With a bid worth $2.9 billion, Macquarie Infrastructure Partners (MIP) delivered a sucker punch to bidding rival Brookfield Infrastructure and won the fight to acquire Cincinnati Bell, a broadband, video and voice service provider that has operations in Cincinnati and Dayton, Ohio, and parts of Hawaii. (See Cincinnati Bell agrees to Macquarie's $2.9B bid .)
With traffic volumes starting to grow, Europe's network operators are asking customers (often the same people fighting over bags of dried food in the supermarket aisles) to show some restraint when using their broadband connections. Good luck with that… (See Euro operators call for broadband discipline as COVID-19 drives people home.)

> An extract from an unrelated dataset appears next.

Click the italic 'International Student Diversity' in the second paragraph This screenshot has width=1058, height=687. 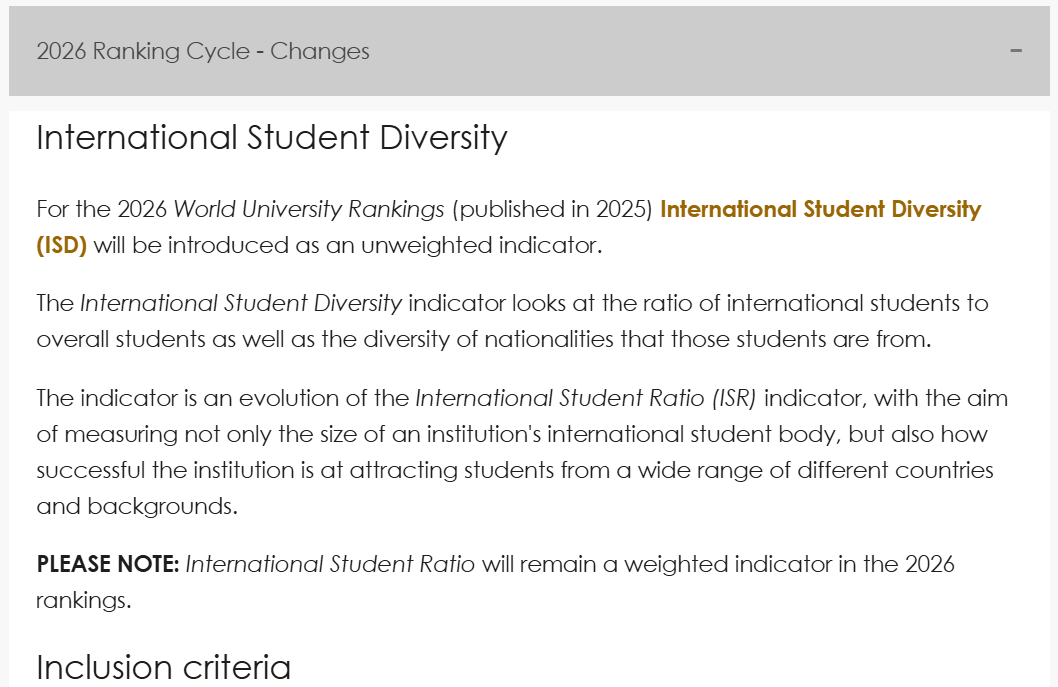pyautogui.click(x=241, y=303)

In the US, ISPs are backing FCC Chairman Ajit Pai's pledge to keep Americans connected during the next 60 days or so, while Google Fiber is slowing itself down in the face of COVID-19. (See US ISPs back Pai's 'Keep Americans Connected Pledge' and Google Fiber halts sales calls, closes retail stores .)
Calix has been bragging about two new deals, one with Home Communications Inc. (HCI) for access gear and management software, and another with Royell Communications for subscriber insight software. (See HCI picks Calix for fiber deployment and Royell gains customer insight with Calix.)
The UK government is to pass legislation that will force construction companies to include a Gigabit broadband connection into every new home built. Currently, according to the UK government, only 20% of new builds come with a built-in Gigabit connection that can be activated by a service provider. For more details, see this announcement. Of course, this is the same government that has pledged to pump billions into rural broadband rollouts and have the entire nation within reach of a high-speed fiber broadband connection by 2025, so seeing will be believing. (See Brits show love for fiber in a time of COVID-19.)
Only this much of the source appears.